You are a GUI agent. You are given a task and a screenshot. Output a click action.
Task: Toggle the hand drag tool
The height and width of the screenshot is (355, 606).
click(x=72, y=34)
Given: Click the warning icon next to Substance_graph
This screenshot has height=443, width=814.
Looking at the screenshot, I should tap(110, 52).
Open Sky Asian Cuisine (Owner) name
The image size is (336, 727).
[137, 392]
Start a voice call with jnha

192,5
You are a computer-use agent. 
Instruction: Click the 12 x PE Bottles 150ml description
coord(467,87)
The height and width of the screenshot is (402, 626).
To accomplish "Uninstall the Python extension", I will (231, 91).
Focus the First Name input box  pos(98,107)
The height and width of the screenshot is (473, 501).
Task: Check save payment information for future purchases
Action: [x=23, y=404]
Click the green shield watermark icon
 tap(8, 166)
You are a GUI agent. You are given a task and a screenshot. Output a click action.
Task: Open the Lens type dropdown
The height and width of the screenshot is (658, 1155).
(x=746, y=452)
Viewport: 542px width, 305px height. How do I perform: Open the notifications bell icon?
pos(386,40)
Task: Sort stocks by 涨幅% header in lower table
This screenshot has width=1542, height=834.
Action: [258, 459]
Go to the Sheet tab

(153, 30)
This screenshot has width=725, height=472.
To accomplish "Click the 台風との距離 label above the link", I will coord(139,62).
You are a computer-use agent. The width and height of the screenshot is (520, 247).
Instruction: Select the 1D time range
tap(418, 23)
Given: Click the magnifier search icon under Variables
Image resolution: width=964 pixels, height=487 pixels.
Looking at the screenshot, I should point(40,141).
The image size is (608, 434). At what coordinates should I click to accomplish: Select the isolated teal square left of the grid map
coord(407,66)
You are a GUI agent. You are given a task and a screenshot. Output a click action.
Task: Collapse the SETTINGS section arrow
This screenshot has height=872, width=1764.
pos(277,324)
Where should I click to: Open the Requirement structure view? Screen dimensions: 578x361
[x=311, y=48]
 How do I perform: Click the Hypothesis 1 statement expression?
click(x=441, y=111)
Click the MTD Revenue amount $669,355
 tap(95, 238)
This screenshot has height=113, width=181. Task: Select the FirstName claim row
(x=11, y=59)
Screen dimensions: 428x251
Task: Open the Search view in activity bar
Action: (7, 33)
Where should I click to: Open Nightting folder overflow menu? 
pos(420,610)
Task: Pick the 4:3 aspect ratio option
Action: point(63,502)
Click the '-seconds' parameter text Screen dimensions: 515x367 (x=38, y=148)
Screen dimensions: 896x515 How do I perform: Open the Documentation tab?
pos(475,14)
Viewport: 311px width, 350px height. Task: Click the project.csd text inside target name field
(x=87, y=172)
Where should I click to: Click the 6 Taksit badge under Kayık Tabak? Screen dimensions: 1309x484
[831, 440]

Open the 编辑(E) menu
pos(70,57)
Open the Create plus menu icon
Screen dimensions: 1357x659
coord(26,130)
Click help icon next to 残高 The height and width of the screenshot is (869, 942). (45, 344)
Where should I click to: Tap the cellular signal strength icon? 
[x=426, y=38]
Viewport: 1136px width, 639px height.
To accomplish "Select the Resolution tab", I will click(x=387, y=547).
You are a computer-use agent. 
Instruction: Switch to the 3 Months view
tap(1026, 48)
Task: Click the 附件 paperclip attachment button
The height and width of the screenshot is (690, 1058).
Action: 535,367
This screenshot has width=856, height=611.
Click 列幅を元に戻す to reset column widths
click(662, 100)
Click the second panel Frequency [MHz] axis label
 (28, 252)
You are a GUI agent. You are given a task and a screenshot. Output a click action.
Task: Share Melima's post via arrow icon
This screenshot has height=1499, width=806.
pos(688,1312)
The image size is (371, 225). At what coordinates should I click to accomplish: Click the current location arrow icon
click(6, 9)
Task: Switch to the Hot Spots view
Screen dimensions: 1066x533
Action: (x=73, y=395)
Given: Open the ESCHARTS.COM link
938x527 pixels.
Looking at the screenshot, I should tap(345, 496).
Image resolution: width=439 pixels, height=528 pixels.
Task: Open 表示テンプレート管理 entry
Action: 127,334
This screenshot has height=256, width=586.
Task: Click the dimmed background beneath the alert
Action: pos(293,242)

> [Exercise prompt]
Only the number is wanted here. How many lines in the entries contain "link"?

> [Reply to the task]
2